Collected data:
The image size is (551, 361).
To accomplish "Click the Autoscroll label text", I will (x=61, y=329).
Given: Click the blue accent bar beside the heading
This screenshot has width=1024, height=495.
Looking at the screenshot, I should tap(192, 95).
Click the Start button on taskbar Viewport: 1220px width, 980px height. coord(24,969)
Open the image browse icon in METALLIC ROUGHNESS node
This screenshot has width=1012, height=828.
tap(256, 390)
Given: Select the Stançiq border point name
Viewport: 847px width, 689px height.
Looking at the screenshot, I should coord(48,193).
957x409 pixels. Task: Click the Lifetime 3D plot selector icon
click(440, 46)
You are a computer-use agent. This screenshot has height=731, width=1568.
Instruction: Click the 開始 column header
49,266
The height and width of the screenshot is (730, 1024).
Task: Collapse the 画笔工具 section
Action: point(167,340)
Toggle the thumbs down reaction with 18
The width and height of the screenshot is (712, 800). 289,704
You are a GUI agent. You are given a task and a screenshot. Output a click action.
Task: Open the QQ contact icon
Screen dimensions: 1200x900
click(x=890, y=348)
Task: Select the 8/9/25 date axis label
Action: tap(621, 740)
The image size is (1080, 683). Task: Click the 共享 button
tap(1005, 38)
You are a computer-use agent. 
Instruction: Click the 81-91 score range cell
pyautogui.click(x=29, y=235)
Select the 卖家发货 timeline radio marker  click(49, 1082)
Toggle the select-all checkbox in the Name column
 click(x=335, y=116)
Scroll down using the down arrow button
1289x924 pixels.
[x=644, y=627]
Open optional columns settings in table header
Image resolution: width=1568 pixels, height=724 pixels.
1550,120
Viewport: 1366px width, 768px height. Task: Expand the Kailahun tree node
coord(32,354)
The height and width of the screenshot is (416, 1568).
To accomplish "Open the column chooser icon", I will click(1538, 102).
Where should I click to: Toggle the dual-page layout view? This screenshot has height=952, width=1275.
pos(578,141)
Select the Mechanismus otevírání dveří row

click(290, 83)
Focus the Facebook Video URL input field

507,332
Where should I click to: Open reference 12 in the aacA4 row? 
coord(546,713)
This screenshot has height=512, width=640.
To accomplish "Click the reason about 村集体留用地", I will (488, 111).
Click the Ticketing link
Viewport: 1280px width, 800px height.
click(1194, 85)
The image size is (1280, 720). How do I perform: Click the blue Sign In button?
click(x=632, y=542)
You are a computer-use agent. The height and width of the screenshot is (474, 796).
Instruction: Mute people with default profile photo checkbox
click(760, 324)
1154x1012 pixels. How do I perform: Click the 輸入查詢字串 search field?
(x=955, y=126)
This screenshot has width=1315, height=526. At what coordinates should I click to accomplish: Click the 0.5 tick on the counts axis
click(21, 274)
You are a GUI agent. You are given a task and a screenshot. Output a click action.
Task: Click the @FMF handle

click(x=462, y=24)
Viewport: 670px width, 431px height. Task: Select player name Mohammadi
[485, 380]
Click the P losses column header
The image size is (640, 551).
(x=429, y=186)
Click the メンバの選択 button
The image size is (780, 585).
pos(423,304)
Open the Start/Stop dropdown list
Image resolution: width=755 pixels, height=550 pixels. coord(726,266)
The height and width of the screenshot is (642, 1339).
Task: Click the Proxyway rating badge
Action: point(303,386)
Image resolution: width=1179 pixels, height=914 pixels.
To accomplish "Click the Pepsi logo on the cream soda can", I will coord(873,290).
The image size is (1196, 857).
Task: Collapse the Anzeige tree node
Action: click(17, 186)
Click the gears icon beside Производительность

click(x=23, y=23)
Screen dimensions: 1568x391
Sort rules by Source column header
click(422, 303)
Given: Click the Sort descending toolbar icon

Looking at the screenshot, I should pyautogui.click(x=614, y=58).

To do: Reproduce every line of the entries above, unchanged, from the very first one down to and including the line containing "Select the 卖家发货".

Exercise answer:
The image size is (551, 361).
To accomplish "Click the Autoscroll label text", I will (x=61, y=329).
Given: Click the blue accent bar beside the heading
This screenshot has width=1024, height=495.
Looking at the screenshot, I should tap(192, 95).
Click the Start button on taskbar Viewport: 1220px width, 980px height. coord(24,969)
Open the image browse icon in METALLIC ROUGHNESS node
This screenshot has width=1012, height=828.
tap(256, 390)
Given: Select the Stançiq border point name
Viewport: 847px width, 689px height.
Looking at the screenshot, I should coord(48,193).
957x409 pixels. Task: Click the Lifetime 3D plot selector icon
click(440, 46)
You are a computer-use agent. This screenshot has height=731, width=1568.
Instruction: Click the 開始 column header
49,266
The height and width of the screenshot is (730, 1024).
Task: Collapse the 画笔工具 section
Action: point(167,340)
Toggle the thumbs down reaction with 18
The width and height of the screenshot is (712, 800). 289,704
You are a GUI agent. You are given a task and a screenshot. Output a click action.
Task: Open the QQ contact icon
Screen dimensions: 1200x900
click(x=890, y=348)
Task: Select the 8/9/25 date axis label
Action: tap(621, 740)
The image size is (1080, 683). Task: Click the 共享 button
tap(1005, 38)
You are a computer-use agent. 
Instruction: Click the 81-91 score range cell
pyautogui.click(x=29, y=235)
Select the 卖家发货 timeline radio marker  click(49, 1082)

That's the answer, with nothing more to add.